(Rows contained in a dataset)
- - - - - - -
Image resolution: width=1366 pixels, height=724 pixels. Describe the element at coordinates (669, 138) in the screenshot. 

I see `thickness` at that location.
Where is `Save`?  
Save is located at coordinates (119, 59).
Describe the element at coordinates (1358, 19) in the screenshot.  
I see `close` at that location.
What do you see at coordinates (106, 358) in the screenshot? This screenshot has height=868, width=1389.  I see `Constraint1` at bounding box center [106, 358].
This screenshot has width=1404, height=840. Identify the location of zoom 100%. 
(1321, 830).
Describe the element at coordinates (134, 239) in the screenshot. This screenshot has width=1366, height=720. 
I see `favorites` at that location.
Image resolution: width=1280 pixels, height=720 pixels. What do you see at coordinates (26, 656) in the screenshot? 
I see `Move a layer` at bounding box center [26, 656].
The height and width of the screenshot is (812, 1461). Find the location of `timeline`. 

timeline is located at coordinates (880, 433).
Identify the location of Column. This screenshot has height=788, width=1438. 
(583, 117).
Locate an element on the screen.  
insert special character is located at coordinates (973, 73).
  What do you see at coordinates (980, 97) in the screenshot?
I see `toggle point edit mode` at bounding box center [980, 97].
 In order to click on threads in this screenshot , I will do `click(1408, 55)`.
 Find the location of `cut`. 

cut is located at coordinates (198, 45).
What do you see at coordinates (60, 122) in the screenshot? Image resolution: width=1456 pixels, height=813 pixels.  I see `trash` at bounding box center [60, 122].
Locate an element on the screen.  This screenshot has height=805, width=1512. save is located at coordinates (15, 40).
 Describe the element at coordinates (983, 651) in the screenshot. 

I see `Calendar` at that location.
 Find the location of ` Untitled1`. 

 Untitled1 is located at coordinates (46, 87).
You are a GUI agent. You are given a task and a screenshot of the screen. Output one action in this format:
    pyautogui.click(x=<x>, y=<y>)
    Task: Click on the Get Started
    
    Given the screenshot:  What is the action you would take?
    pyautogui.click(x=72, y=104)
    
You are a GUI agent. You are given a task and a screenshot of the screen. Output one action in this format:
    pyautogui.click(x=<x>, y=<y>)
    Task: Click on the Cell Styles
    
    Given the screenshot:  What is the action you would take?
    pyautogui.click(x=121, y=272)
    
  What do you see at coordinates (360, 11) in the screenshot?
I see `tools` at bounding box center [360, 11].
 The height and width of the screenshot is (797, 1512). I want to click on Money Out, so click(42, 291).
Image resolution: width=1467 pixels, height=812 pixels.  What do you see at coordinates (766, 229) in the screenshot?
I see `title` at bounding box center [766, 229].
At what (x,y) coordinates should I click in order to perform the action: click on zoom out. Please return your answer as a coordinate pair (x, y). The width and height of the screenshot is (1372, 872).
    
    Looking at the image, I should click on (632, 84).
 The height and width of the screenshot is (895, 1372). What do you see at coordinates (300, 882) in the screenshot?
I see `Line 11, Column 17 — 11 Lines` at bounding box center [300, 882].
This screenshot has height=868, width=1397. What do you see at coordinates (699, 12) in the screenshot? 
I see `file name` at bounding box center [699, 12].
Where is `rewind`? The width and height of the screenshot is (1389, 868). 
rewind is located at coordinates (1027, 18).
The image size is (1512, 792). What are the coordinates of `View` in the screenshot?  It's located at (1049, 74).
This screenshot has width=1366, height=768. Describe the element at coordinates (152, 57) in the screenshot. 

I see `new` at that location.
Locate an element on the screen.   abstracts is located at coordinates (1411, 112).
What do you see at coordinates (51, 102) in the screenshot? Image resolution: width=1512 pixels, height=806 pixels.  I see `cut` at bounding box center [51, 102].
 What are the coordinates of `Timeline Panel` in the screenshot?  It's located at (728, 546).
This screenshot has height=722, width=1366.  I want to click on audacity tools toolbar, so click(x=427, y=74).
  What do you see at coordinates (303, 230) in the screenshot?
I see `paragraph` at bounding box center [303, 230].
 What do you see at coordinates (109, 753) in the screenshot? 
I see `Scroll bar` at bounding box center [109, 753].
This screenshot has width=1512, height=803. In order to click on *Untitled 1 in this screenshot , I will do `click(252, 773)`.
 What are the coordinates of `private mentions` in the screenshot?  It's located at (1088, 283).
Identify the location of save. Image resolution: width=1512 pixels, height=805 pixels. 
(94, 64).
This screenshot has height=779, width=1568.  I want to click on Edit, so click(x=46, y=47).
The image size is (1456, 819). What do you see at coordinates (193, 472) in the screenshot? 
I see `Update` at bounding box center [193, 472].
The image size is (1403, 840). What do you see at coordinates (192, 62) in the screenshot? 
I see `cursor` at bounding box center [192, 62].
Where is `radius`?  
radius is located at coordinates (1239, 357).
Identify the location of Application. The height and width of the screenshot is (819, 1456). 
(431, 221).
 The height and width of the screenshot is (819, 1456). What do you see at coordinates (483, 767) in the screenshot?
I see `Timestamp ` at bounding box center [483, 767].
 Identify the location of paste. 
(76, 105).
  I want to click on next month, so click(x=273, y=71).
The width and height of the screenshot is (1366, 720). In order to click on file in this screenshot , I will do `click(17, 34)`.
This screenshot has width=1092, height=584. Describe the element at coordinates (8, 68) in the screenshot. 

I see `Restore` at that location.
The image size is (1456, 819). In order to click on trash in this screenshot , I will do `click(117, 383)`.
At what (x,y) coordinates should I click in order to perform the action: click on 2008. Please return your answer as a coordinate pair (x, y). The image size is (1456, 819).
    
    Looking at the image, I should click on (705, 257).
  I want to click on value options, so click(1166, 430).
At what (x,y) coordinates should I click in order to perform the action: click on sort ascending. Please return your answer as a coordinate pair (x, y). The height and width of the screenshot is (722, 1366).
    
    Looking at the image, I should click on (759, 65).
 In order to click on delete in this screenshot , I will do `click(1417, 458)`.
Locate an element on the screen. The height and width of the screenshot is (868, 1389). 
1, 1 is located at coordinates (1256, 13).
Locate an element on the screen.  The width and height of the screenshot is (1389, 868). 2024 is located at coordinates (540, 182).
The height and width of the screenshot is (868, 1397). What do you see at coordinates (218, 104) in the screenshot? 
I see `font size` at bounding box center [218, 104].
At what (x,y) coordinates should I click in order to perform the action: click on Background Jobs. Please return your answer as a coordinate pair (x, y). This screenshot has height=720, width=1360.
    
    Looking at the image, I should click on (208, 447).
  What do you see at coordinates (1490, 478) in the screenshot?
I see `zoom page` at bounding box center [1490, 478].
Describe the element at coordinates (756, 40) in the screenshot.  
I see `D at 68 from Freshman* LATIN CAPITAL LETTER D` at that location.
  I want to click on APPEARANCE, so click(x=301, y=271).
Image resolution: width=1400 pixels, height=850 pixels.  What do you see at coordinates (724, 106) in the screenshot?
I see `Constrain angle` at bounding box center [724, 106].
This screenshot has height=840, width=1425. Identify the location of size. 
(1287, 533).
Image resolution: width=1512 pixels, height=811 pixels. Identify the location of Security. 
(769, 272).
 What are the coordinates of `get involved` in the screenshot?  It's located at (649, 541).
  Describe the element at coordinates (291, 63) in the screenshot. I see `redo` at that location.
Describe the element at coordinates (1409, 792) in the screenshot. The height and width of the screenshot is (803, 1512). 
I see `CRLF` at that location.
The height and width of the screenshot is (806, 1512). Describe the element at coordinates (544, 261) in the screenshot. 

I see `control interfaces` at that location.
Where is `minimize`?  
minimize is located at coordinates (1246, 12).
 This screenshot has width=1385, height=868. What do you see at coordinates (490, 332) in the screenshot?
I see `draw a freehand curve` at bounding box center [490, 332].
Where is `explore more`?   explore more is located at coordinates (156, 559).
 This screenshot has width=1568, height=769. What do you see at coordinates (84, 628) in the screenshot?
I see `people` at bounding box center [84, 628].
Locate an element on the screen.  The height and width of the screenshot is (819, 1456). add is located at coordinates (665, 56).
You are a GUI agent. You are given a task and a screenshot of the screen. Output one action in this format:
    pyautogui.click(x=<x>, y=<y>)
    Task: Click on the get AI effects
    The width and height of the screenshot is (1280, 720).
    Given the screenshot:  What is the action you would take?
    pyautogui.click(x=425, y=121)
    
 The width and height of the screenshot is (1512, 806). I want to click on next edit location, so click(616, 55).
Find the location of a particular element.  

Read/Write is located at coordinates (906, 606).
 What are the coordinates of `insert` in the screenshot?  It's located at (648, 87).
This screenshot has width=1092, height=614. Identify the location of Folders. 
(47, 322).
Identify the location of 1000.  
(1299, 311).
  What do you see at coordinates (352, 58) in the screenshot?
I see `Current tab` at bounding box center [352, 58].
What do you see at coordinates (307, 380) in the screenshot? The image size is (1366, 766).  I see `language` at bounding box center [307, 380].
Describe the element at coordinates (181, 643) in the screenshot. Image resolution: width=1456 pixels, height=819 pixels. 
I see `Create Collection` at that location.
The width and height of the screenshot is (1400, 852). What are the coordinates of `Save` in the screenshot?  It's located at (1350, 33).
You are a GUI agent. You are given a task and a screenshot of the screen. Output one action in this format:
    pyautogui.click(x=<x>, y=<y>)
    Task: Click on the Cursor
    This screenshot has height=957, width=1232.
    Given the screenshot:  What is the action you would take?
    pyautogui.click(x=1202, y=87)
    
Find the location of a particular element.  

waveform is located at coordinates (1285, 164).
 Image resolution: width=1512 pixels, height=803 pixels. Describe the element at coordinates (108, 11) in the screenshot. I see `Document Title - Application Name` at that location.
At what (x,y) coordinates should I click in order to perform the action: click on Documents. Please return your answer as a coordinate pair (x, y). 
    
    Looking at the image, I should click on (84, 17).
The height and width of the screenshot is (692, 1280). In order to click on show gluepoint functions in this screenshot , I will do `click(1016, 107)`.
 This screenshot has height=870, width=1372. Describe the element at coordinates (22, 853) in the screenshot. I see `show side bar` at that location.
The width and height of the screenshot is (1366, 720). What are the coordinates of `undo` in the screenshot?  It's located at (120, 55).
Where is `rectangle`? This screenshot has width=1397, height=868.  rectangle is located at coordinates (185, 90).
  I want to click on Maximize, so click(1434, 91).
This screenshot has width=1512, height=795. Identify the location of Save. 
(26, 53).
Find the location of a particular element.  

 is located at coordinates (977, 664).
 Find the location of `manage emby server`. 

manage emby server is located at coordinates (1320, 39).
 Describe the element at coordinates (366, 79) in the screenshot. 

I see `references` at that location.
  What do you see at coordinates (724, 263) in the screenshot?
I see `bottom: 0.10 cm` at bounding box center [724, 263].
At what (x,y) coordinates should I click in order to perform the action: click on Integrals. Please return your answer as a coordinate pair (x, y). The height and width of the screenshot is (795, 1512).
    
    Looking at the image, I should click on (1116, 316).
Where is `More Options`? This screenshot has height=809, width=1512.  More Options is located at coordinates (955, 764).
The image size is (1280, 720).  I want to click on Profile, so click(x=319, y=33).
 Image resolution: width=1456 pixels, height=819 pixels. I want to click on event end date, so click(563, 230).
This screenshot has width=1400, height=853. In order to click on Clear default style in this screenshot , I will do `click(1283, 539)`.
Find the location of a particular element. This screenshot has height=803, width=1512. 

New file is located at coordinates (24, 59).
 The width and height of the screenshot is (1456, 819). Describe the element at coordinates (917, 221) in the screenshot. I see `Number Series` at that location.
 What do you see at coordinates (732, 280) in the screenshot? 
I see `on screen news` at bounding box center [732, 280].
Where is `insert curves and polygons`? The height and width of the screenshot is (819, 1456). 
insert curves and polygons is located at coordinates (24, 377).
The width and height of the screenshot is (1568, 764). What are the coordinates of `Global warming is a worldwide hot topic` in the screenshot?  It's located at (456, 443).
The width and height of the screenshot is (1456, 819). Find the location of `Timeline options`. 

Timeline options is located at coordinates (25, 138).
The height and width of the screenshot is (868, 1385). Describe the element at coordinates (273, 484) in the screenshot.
- - - - - - -
• _SHORT TASK_: Report how many lines of the rows above contain the string "size", and give only the number.

• _EXERCISE OUTPUT_: 9